で、業者さんが帰られたあと、私は箱をしげしげと眺めた。

ん?

「キット内容」が書かれているんだけど、

そのなかの「ガイドワイヤ」ってのが引っかかった。

はああっ?!

「ガイドワイヤ」って、たしか胃カメラで、先に胃の中に引っぱりこむワイヤーのことだよねっ?!

そのガイドワイヤを通してから、胃ろうカテーテル本体を胃に入れる、みたいなヤツ。

そもそも、1番目に「エンドビブ ボタンⅡ」とか、あと「患者カードラベル」「患者カード」とかも書いてある。

あのさあ……

コレってさあ、もしかして、お医者さんが胃ろう造設とかするキットちゃいますかっっっ?!

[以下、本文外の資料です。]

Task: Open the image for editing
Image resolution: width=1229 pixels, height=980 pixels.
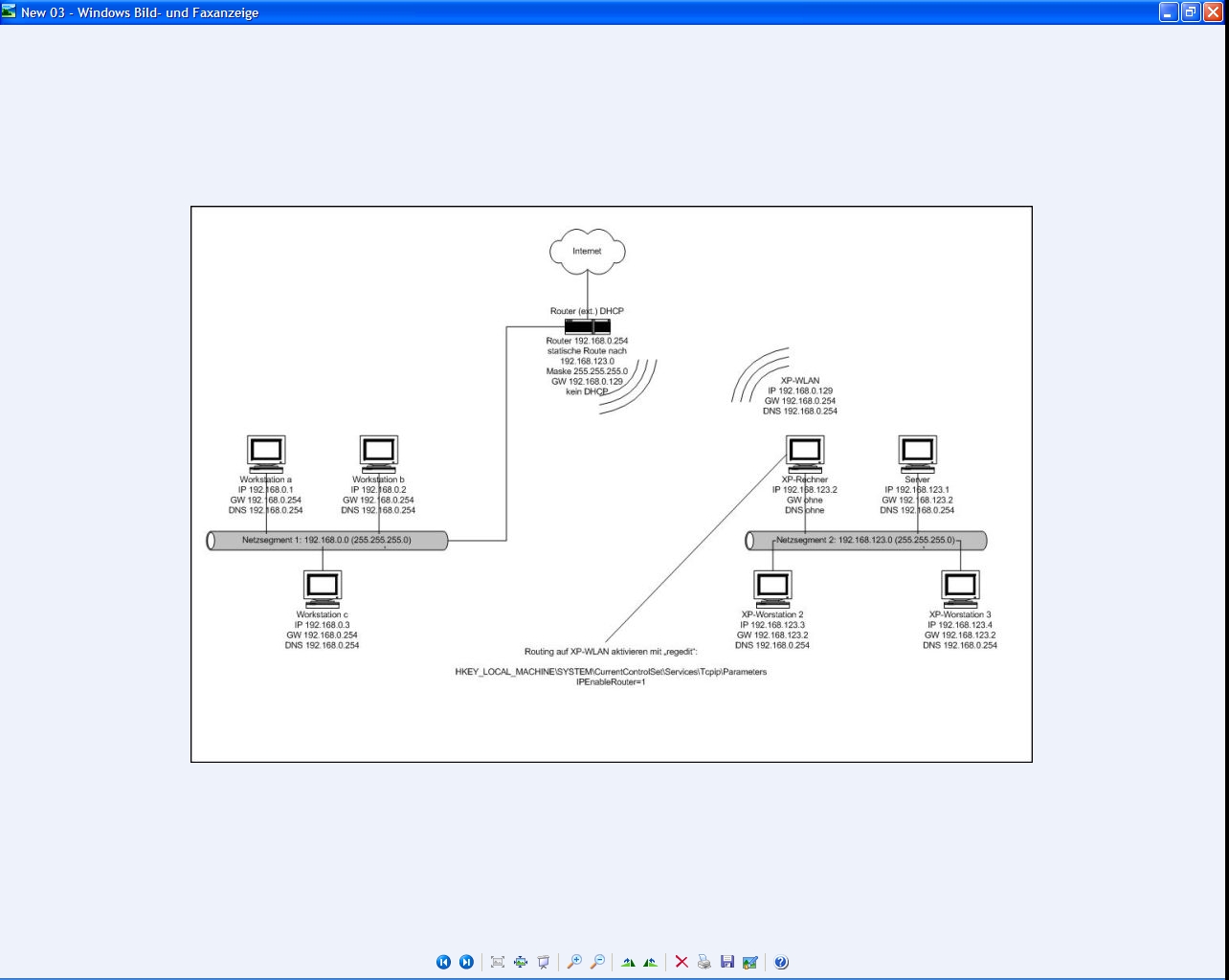Action: coord(749,962)
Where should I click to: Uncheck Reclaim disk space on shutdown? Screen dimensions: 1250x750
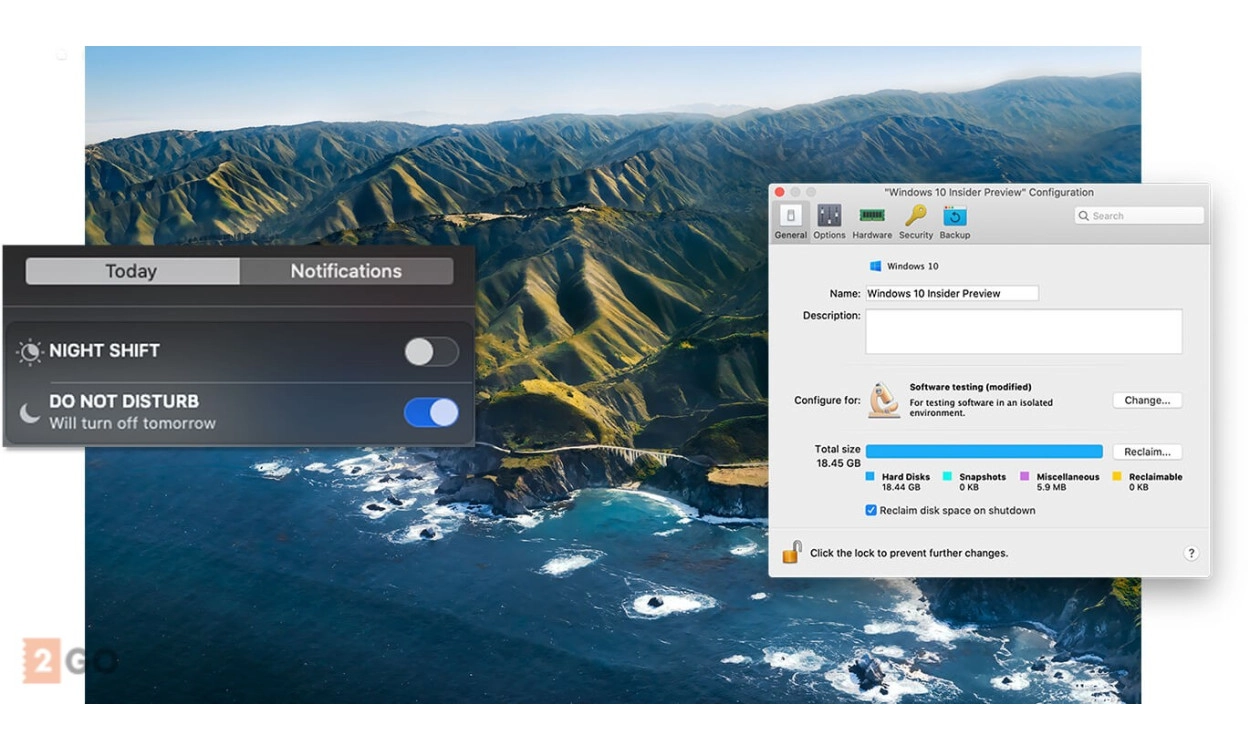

私は、またしても禁を犯して、病院に電話をかけて、師長さんにつないでもらった。

師長さんに「こういうキット、毎月買ってください、言われました」って訴えたら、

「そんなん、大まちがいですっ!

それ、胃ろうカテーテルのキット! 医師が交換のときに使うんですよ」




私「でしょでしょ~っ?」

「もー、すぐ返品してください。開けたらダメですよ」

「はぁい」

私はすぐ業者さんに電話して、

「ぜんぜん関係ないそうです。返品させてもらいます」

「はい、わかりました」

あのね、私、ごちゃごちゃ言わなかった。

どうしてこうなった?とか、文句のひとつでも言いたいところだけど、

うん、言わないことにしたんだ。

だって、みなさん、急な退院に間に合わすため、一所懸命だからね。

ただ、例の生活保護のヒト、毎月「胃ろうカテーテル交換キット」を節約して買っているなんて。

う~ん、それはさすがに気の毒だが、私は口出しできないし。

なかなかスゴいモンを買わされるとこだったが、じつにおもしろい体験だった。